Assume $\mathsf{GCH}$. Note that if $\mathfrak m$ is an infinite cardinality, and there are no intermediate sizes between $\mathfrak m$ and $2^{\mathfrak m}$, then $\mathfrak m+1=\mathfrak m$. This is because one can see directly that $\mathfrak m+1<2^{\mathfrak m}$ for all $\mathfrak m>1$ (generalizing slightly Cantor's argument for $2^{\mathfrak m}>\mathfrak m$).

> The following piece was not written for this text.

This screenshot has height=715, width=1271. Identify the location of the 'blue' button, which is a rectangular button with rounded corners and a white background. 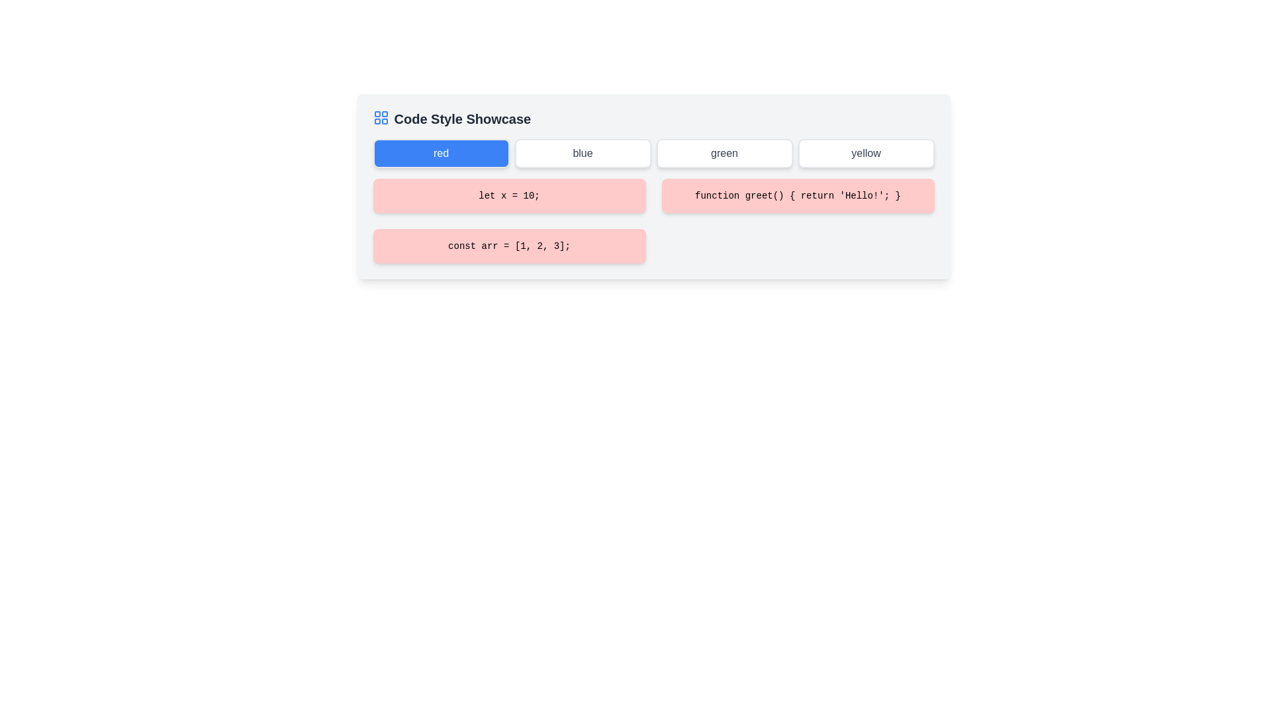
(583, 152).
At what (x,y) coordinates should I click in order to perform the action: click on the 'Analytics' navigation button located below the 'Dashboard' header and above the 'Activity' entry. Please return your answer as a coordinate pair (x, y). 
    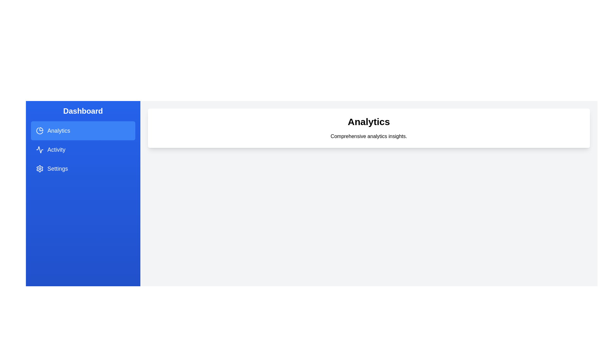
    Looking at the image, I should click on (83, 141).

But then we have that $\mathfrak m+\mathfrak m=\mathfrak m$, because $\mathfrak m\le\mathfrak m+\mathfrak m\le 2^{\mathfrak m}+2^{\mathfrak m}=2^{{\mathfrak m}+1}=2^{\mathfrak m}$. This is because $2\mathfrak m<2^{\mathfrak m}$. (In fact, over $\mathsf{ZF}$, we have $n\mathfrak m<2^{\mathfrak m}$ for all finite $n$. This is a result of Specker. A stronger result is that if $\aleph_0$ injects into $X$, then $\mathcal P(X)$ cannot inject into the set of finite sequences of elements of $X$. This was proved by Halbeisen and Shelah, see for example this blog post of mine.)

Finally, $\mathfrak m^2=\mathfrak m$, since $\mathfrak m\le \mathfrak m^2\le (2^{\mathfrak m})^2=2^{2\mathfrak m}=2^{\mathfrak m}$, and $2^{\mathfrak m}\not\le\mathfrak m^2$ (by the Halbeisen-Shelah result, for example.)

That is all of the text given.